━━━ Records for this exercise ━━━

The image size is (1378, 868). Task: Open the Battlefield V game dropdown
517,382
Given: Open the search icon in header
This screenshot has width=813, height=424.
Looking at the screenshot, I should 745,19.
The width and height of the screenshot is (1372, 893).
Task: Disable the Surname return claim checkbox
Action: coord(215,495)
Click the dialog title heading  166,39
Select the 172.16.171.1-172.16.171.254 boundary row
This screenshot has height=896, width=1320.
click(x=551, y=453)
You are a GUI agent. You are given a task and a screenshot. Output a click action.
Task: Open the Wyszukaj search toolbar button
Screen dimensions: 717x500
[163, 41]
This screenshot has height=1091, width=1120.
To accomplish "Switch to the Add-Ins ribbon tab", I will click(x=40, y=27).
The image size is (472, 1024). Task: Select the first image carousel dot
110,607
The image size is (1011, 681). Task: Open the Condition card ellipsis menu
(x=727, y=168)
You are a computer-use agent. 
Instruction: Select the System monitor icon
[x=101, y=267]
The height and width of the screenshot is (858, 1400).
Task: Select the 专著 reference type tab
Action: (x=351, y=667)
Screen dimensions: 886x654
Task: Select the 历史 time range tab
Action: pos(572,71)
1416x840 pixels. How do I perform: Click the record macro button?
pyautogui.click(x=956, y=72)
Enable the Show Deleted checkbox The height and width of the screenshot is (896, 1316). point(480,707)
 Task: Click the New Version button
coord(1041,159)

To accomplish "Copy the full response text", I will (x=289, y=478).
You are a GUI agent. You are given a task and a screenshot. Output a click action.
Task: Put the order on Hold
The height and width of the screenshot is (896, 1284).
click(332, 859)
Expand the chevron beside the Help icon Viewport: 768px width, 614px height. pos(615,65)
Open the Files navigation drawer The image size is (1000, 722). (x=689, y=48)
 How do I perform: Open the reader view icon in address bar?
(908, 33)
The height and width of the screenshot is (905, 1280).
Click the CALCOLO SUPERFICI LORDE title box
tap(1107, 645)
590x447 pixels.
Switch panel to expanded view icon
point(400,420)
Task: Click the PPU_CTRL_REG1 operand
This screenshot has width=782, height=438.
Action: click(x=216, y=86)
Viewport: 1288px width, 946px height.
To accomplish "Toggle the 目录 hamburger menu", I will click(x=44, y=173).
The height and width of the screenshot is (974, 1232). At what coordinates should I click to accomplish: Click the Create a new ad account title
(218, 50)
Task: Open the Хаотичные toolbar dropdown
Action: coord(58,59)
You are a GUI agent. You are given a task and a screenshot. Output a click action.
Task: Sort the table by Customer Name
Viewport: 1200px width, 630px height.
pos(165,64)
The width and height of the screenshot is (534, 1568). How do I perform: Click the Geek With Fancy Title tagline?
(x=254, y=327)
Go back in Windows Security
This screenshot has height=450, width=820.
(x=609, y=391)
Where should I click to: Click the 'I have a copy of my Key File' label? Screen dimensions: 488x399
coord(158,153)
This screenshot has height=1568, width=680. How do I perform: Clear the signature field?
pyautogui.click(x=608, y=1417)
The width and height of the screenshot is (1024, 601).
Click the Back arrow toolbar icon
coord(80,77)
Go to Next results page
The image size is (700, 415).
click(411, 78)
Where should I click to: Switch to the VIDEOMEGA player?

━━━

Reproduce all of the entries above, replacing every occurrence of "GUI agent" with "screen assistant" and leaving everything else unchanged.

The image size is (1378, 868). Task: Open the Battlefield V game dropdown
517,382
Given: Open the search icon in header
This screenshot has width=813, height=424.
Looking at the screenshot, I should 745,19.
The width and height of the screenshot is (1372, 893).
Task: Disable the Surname return claim checkbox
Action: coord(215,495)
Click the dialog title heading  166,39
Select the 172.16.171.1-172.16.171.254 boundary row
This screenshot has height=896, width=1320.
click(x=551, y=453)
You are a screen assistant. You are given a task and a screenshot. Output a click action.
Task: Open the Wyszukaj search toolbar button
Screen dimensions: 717x500
[163, 41]
This screenshot has height=1091, width=1120.
To accomplish "Switch to the Add-Ins ribbon tab", I will click(x=40, y=27).
The image size is (472, 1024). Task: Select the first image carousel dot
110,607
The image size is (1011, 681). Task: Open the Condition card ellipsis menu
(x=727, y=168)
You are a computer-use agent. 
Instruction: Select the System monitor icon
[x=101, y=267]
The height and width of the screenshot is (858, 1400).
Task: Select the 专著 reference type tab
Action: (x=351, y=667)
Screen dimensions: 886x654
Task: Select the 历史 time range tab
Action: pos(572,71)
1416x840 pixels. How do I perform: Click the record macro button?
pyautogui.click(x=956, y=72)
Enable the Show Deleted checkbox The height and width of the screenshot is (896, 1316). point(480,707)
 Task: Click the New Version button
coord(1041,159)

To accomplish "Copy the full response text", I will (x=289, y=478).
You are a screen assistant. You are given a task and a screenshot. Output a click action.
Task: Put the order on Hold
The height and width of the screenshot is (896, 1284).
click(332, 859)
Expand the chevron beside the Help icon Viewport: 768px width, 614px height. pos(615,65)
Open the Files navigation drawer The image size is (1000, 722). (x=689, y=48)
 How do I perform: Open the reader view icon in address bar?
(908, 33)
The height and width of the screenshot is (905, 1280).
Click the CALCOLO SUPERFICI LORDE title box
tap(1107, 645)
590x447 pixels.
Switch panel to expanded view icon
point(400,420)
Task: Click the PPU_CTRL_REG1 operand
This screenshot has width=782, height=438.
Action: click(x=216, y=86)
Viewport: 1288px width, 946px height.
To accomplish "Toggle the 目录 hamburger menu", I will click(x=44, y=173).
The height and width of the screenshot is (974, 1232). At what coordinates should I click to accomplish: Click the Create a new ad account title
(218, 50)
Task: Open the Хаотичные toolbar dropdown
Action: coord(58,59)
You are a screen assistant. You are given a task and a screenshot. Output a click action.
Task: Sort the table by Customer Name
Viewport: 1200px width, 630px height.
pos(165,64)
The width and height of the screenshot is (534, 1568). How do I perform: Click the Geek With Fancy Title tagline?
(x=254, y=327)
Go back in Windows Security
This screenshot has height=450, width=820.
(x=609, y=391)
Where should I click to: Click the 'I have a copy of my Key File' label? Screen dimensions: 488x399
coord(158,153)
This screenshot has height=1568, width=680. How do I perform: Clear the signature field?
pyautogui.click(x=608, y=1417)
The width and height of the screenshot is (1024, 601).
Click the Back arrow toolbar icon
coord(80,77)
Go to Next results page
The image size is (700, 415).
click(411, 78)
Where should I click to: Switch to the VIDEOMEGA player?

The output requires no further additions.